> What you should do:
Please give the material from the line with "Identify the location of model-label: 型号：." through the end as a Markdown table with the columns Row and Line, skipping blank lines and leaving out the pictures.

> Task inputs:

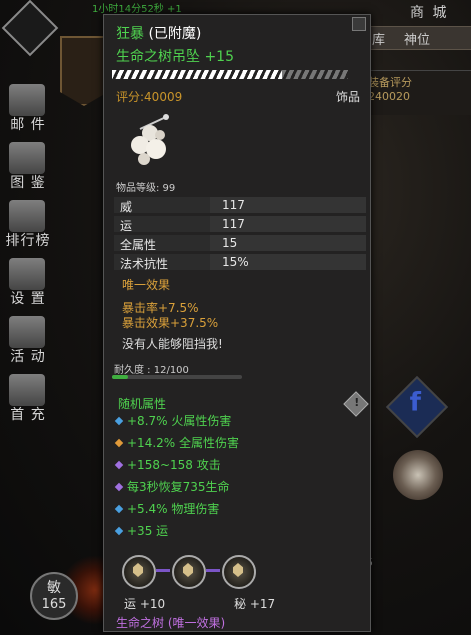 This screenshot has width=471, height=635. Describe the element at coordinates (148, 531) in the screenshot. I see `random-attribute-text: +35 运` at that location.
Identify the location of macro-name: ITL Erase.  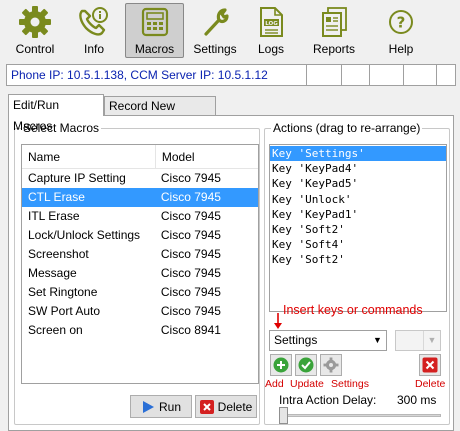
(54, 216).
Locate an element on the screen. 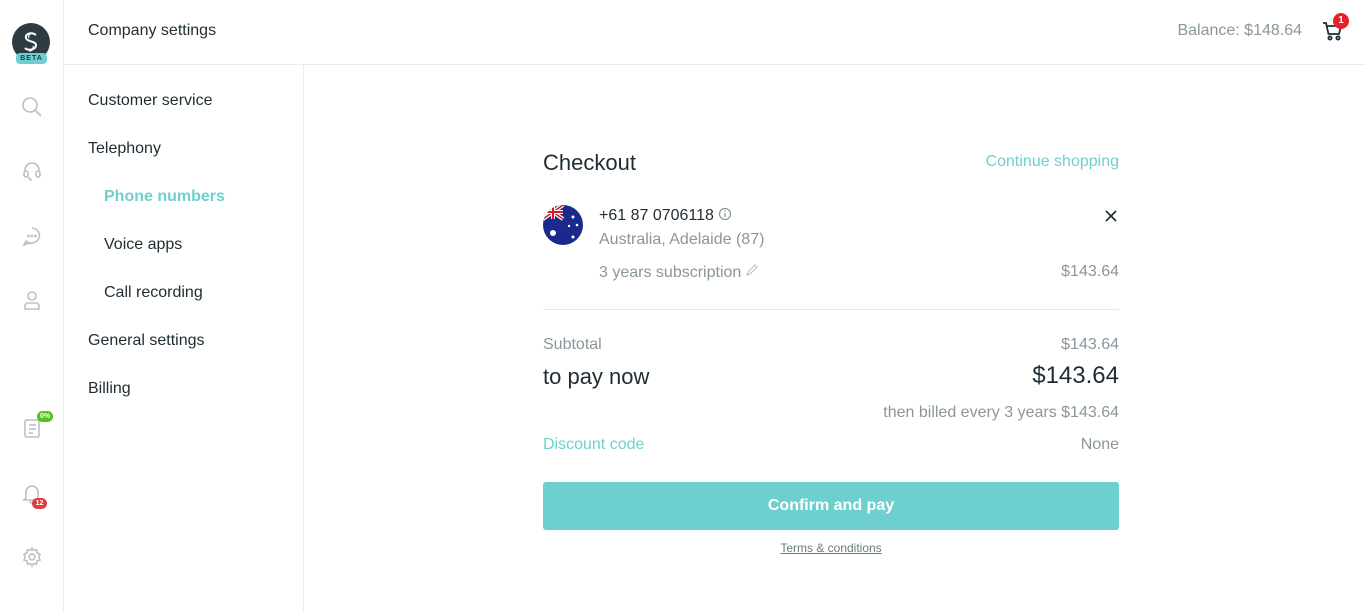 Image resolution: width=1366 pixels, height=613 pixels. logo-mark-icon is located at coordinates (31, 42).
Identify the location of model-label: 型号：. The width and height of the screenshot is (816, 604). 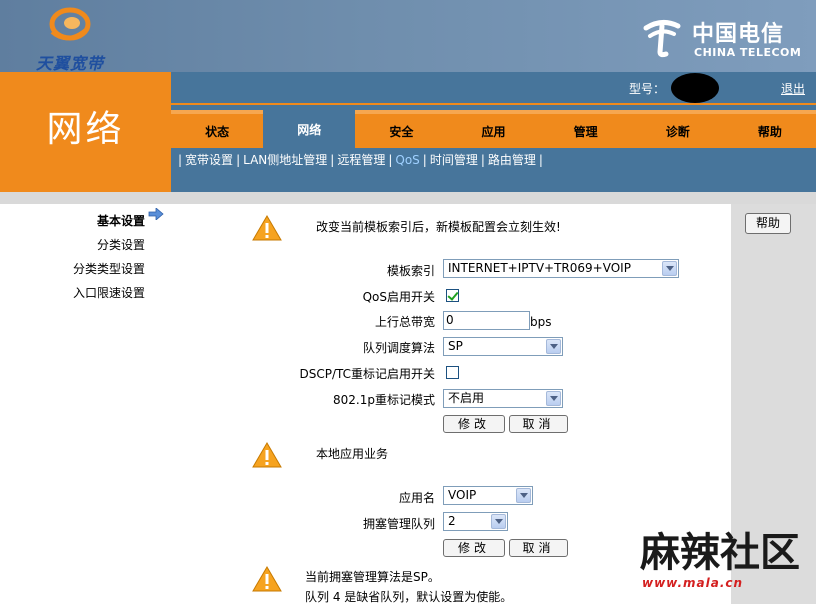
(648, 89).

> Response below:
| Row | Line |
|---|---|
| 1 | Identify the location of model-label: 型号：. The width and height of the screenshot is (816, 604).  |
| 2 | (648, 89). |